→ Task details
Rewrite the items from the line with "Open the Linux Mint start menu" through the end of the items, changing "start menu" to "application menu" and keeping everything else the same. Leave the pictures out.

→ The data
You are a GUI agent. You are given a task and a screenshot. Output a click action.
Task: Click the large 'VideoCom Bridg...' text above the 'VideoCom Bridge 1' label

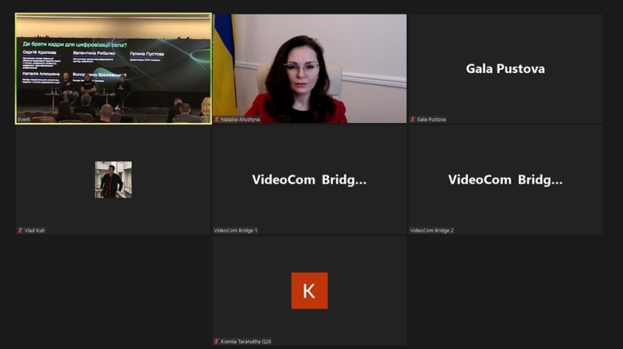(309, 180)
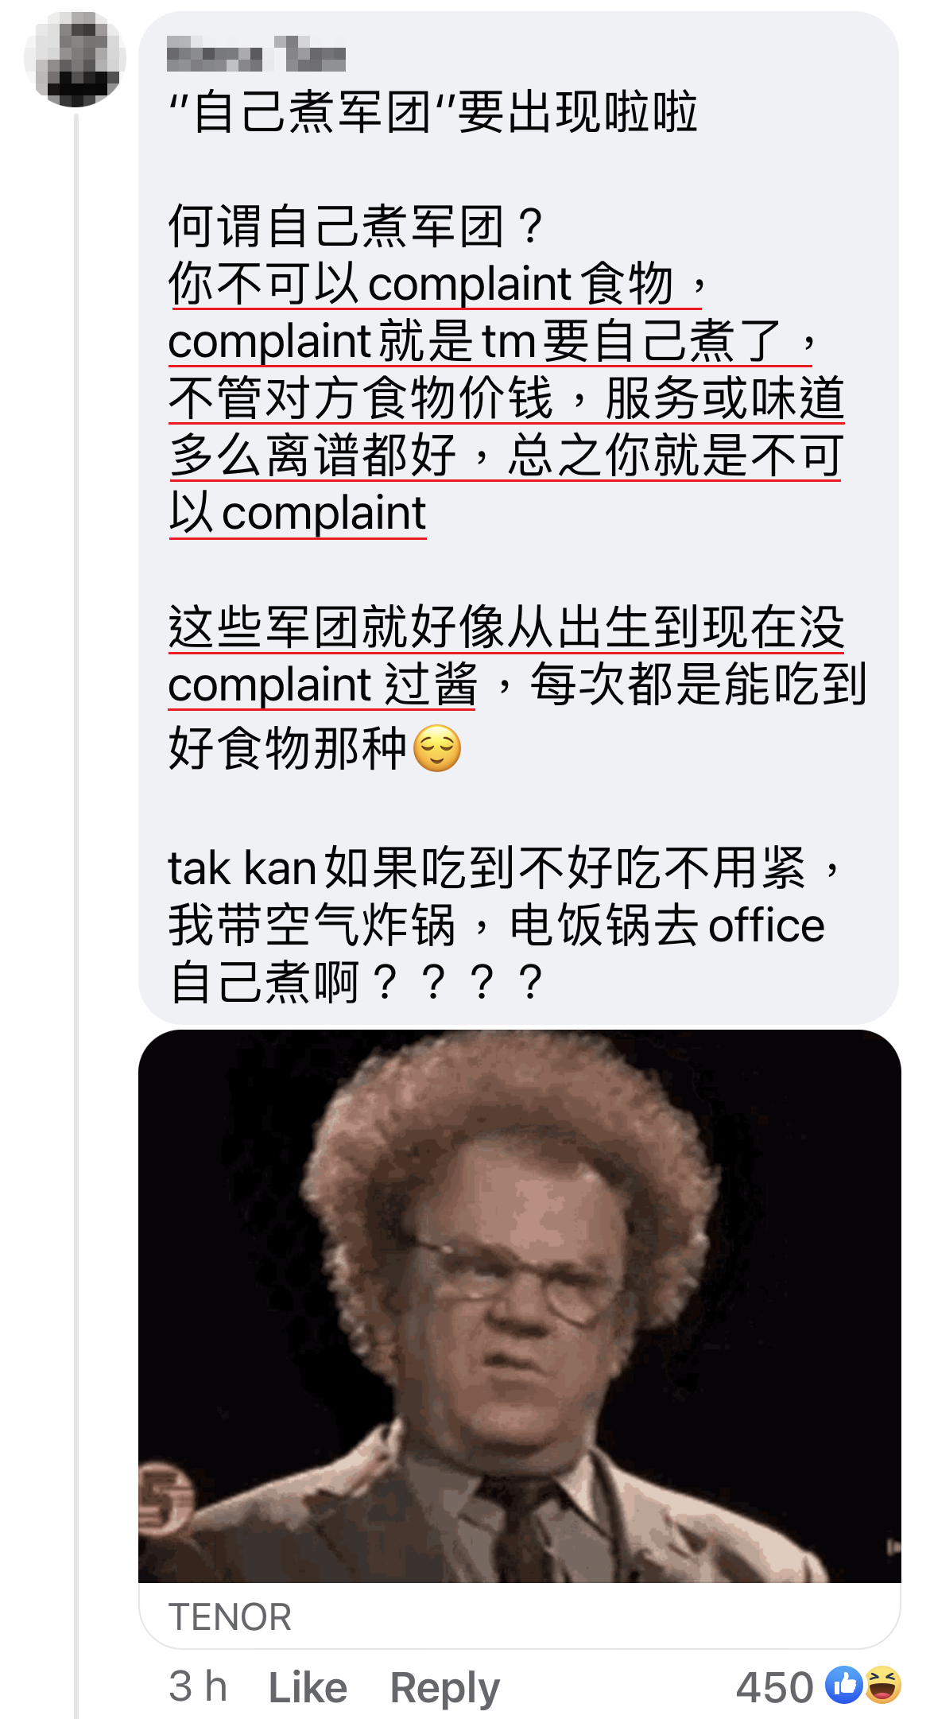Play the curly-haired man GIF
The width and height of the screenshot is (930, 1719).
[x=520, y=1306]
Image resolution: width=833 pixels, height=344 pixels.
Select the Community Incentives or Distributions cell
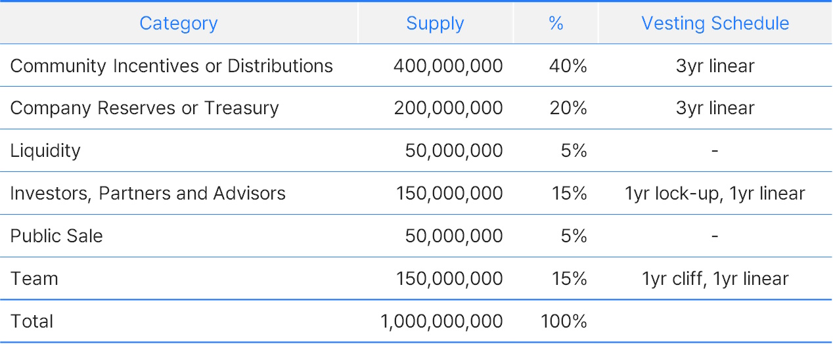(171, 66)
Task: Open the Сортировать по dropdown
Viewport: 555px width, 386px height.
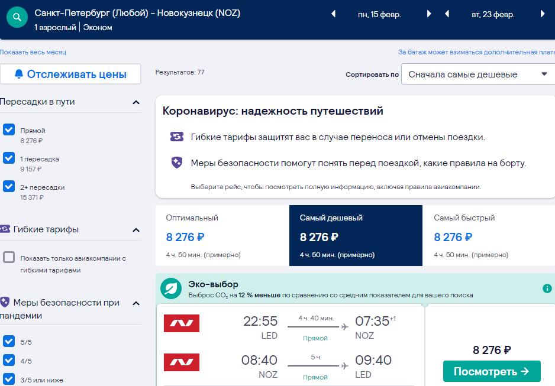Action: [x=478, y=74]
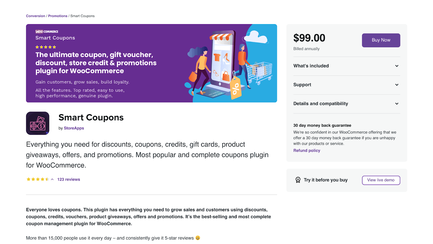Go to the Conversion breadcrumb
This screenshot has width=433, height=244.
(x=35, y=16)
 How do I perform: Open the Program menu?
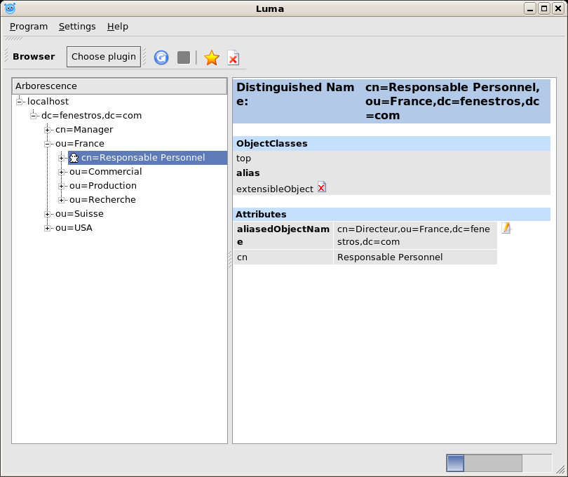click(29, 27)
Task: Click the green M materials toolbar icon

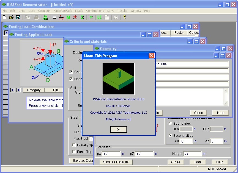Action: (x=68, y=17)
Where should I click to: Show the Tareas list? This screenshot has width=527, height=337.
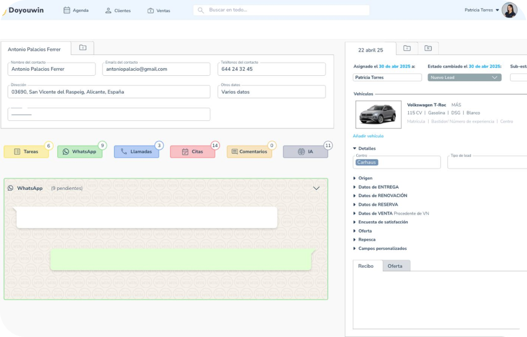click(x=26, y=151)
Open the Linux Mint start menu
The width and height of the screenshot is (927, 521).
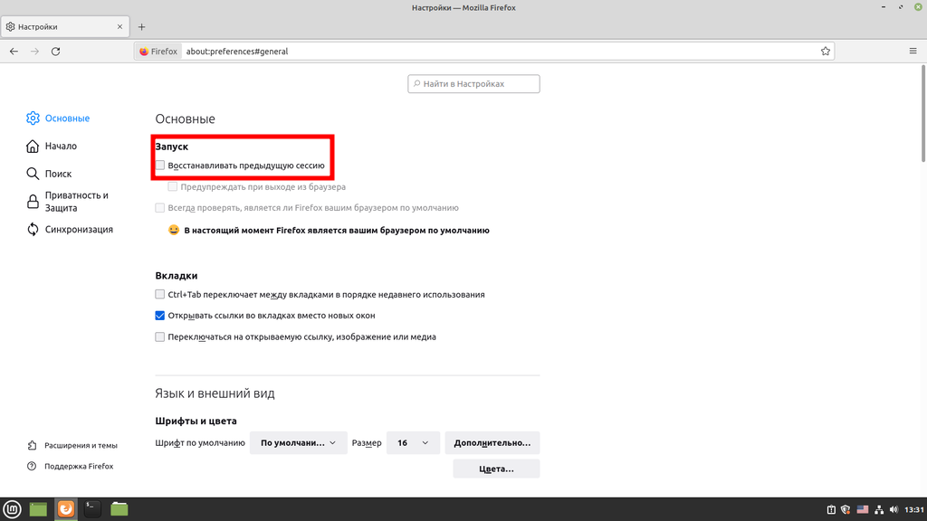pos(11,509)
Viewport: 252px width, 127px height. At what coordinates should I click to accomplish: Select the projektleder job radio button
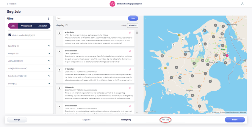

→ Task solution
Open the Linux Mint application menu
The width and height of the screenshot is (927, 521).
pos(11,509)
Viewport: 252px width, 127px height. At what coordinates should I click to accomplish: Select the projektleder job radio button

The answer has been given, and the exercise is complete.